**EXERCICES**
**a)** Dans l'extrait sur Harpagus et Cyrus, comment Harpagus fit-il habiller le domestique chargé de porter le lièvre ?
**b)** Recopiez à l'identique le passage de l'extrait sur Harpagus et Cyrus qui va de « Cyrus, parvenu à » jusqu'à « rigueur, le secondait. ».

**EXTRAIT CITÉ**
◆ ◆ ◆

Cyrus, parvenu à la virilité, était le plus robuste de ceux de son âge, et le plus aimé. Vers ce temps, Harpagus, qui brûlait du désir de se venger de la cruauté d'Astyage, et qui ne pouvait rien tenter par lui-même, comme simple particulier, eut l'idée de s'adresser à Cyrus, et lui envoya des présents. Il le voyait déjà dans un âge convenable, et se flattait de le faire aisément entrer dans ses vues, en confondant leurs communes injures. Déjà même il avait médité l'exécution de ce dessein; et Astyage, devenu chaque jour plus odieux aux Mèdes par son excessive rigueur, le secondait.
«Harpagus, mettant donc à profit la disposition des esprits, entretenait des liaisons particulières avec les premiers du pays, et leur persuada de déposer Astyage pour appeler Cyrus à la tête des affaires. Lorsque cette résolution fut prise, et tout préparé, il s'agissait d'en instruire Cyrus, qui habitait la Perse. Harpagus, n'osant se lier aux messagers ordinaires (les chemins étaient rigoureusement surveillés), eut recours à la ruse. Il fendit le ventre d'un lièvre dont il eut soin de conserver la peau intacte, sans en arracher aucun poil, et renferma dans l'intérieur des tablettes où il avait écrit ce qu'il voulait faire savoir. Il le donna ensuite, après l'avoir recousu avec soin, à un de ses domestiques affidés, qu'il fit habiller en chasseur, portant des filets, et lui ordonna de se rendre en Perse. Le lièvre devait être remis à Cyrus, et le messager était chargé de lui dire de vive voix de découper de ses propres mains l'animal, et de n'avoir personne auprès de lui quand il l'ouvrirait.

◆ ◆ ◆

**DONNÉES ENREGISTRÉES**

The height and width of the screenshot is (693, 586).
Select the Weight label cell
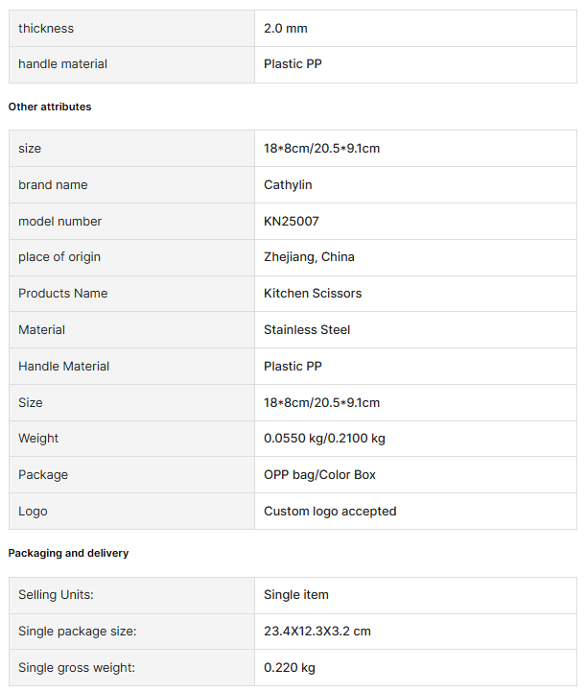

◆ ◆ ◆

**CORRIGÉS PAR EXERCICE**
**a)** En chasseur, portant des filets.

**b)**
Cyrus, parvenu à la virilité, était le plus robuste de ceux de son âge, et le plus aimé. Vers ce temps, Harpagus, qui brûlait du désir de se venger de la cruauté d'Astyage, et qui ne pouvait rien tenter par lui-même, comme simple particulier, eut l'idée de s'adresser à Cyrus, et lui envoya des présents. Il le voyait déjà dans un âge convenable, et se flattait de le faire aisément entrer dans ses vues, en confondant leurs communes injures. Déjà même il avait médité l'exécution de ce dessein; et Astyage, devenu chaque jour plus odieux aux Mèdes par son excessive rigueur, le secondait.